Overheard at the headquarters of IPC Magazines, somewhere in the UK, sometime in 1972: "We all know what the kids love. They love marshes. They love masters. Can't we somehow combine these two ideas into one feature they'll go bonkers for? Perhaps... perhaps a marsh, that's the... master of all the other marshes. A marsh master, if you will. Keeping those other marshes in line, telling them what to do, how to marsh. What do you think?"


Oh, a master OF the marsh. We can work with this, I guess. Sure looks angry, doesn't he? I'd be angry too if I was in charge of a lot of muddy, wet, bug-infested swampland.


ah yes, that favorite pasttime of British school kids, teasing the feral hounds. Nothing says "fun" like a painful course of rabies shots!


Be you whelps tormenting dogs? BE YOU? hollers Patchman, who has mastered marshes but hasn't quite got the knack of "shirts" or "grammar"


He's a "mighty hermit who had become a marshside master," so we're told. I suspect "hermits" and "marshes" and "masters" are all completely unrelated things that have just been slapped together to hang a story onto. Will this ramshackle construction hold up?


Nothing teaches respect for animals like the threat of physical violence from a half-naked swamp giant!


Maybe Patchman has a point about shrews being worth ten annoying teenagers. Shrews consume three times their body weight every day, eating insects, grubs, slugs, worms, spiders, millipedes and other harmful pests, while these teen slackers consume nothing but cigarettes, pints, chips (that's "fries" to us) and the patience of everyone around them older than 20.


Meanwhile in another part of the fens, isn't that a great term, " the fens," why don't we use it over here, anyway, it sure looks to me like these two goons are attempting to create that internet meme thing about honey and badgers forty years early!


On the one hand this is a shocking act of violence upon minors. On the other hand, these two goofs probably deserve it.


If I'm understanding this slang correctly, Knocker's going to kill two British girls with one rock?
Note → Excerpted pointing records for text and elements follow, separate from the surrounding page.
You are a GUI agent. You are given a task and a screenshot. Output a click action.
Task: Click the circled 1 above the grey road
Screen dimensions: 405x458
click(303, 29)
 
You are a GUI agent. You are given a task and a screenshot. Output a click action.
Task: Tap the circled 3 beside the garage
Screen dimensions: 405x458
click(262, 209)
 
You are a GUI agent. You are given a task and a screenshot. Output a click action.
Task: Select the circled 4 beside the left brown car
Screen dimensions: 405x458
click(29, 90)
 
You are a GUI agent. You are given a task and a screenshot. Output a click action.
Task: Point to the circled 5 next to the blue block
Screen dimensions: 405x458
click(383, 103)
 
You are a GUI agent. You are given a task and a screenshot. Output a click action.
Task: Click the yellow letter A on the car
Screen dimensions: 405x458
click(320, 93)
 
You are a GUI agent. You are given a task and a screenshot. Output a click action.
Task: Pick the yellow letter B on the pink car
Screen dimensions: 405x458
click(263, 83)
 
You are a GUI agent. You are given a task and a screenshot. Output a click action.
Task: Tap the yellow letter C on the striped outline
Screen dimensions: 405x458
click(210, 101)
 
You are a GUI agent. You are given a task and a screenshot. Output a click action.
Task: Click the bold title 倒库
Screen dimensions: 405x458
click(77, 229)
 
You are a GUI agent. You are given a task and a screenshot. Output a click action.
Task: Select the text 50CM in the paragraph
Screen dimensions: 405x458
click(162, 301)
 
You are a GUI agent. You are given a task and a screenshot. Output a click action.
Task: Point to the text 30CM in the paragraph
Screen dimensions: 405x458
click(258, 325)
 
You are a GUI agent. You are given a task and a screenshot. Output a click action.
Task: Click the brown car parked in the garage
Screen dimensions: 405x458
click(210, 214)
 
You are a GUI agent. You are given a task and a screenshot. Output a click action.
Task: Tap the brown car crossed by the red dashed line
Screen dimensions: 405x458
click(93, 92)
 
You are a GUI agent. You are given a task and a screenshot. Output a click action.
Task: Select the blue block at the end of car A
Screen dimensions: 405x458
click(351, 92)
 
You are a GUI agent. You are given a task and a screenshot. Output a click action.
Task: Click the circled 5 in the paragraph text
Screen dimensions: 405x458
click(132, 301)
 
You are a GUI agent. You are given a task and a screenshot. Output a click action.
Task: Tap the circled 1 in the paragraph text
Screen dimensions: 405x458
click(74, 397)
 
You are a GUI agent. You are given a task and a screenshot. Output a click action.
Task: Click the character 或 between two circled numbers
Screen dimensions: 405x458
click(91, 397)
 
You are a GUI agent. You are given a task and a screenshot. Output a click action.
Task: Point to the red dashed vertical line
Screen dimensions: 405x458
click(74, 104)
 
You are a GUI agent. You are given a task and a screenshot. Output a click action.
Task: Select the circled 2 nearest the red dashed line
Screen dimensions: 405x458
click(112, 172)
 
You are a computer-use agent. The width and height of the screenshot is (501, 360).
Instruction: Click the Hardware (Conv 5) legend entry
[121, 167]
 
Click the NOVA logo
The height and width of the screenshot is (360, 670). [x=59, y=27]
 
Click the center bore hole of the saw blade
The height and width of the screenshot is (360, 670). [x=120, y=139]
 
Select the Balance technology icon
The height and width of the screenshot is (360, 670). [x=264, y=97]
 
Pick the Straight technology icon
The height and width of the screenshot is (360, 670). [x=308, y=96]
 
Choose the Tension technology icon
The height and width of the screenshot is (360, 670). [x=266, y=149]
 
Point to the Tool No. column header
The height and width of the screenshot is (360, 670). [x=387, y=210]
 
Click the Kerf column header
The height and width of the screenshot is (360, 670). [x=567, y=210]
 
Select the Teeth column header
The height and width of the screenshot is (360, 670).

Taking a dark turn here, comic!


Are we about to see Patchman, the Marsh Master turn into Kenshiro, the Fist Of The North Star? (Note that first panel - Knocker was right, Patchman DID have them gather nuts for his squirrels)


I guess not knowing what common institutions like "zoos" are would be a prerequisite for hermit life, yes.


He's like "Dr. Doolittle," except he's ignorant, barefoot, and covered in slime and leeches. In other words, EXACTLY like the Rex Harrison version of "Dr. Doolittle."


I think this is the part where Patchman realizes how awesome big cat zoos are, starts his own big cat zoo, and winds up getting 22 years in prison on 17 federal charges of animal abuse and two counts of attempted murder?


Tharka! Maweepa! Skree! Oookka! This is how the Marsh Master says "Marsh Avengers Assemble!!!" Get ready for that Patchman Cinematic Universe.


ONE PERFECT SHOT:
DAY OF THE ANIMALS (1977)
Cinematography by Robert Sorrentino
Directed by William Girtler


Don't laugh! When these animals finally achieve their goals, we'll ALL be living in human zoos.


Really? Two guys ignore every safety warning and jump over a barbed wire fence into the lion enclosure? I don't think they have a legal leg to stand on. Or soon a regular leg. either.


Now is NOT the time for your Iggy Pop impersonation, Patchy


You whelps have seen how puny man can be beside the creatures of the wild, especially when a vindictive marsh hermit unleashes armies of them upon anyone who gets on his wrong side! So be warned. Don't piss him off!


And here we take our leave of the Master Of The Marsh and his new Nature Study Prize Winner chum Knocker. If YOUR school doesn't have a bare-chested hermit squatting in the retention pond or lurking in a nearby vacant lot, harassing all who dare to scoff at the chipmunks and the dandelions, contact your local school board and find out why. Demand your Marsh Master!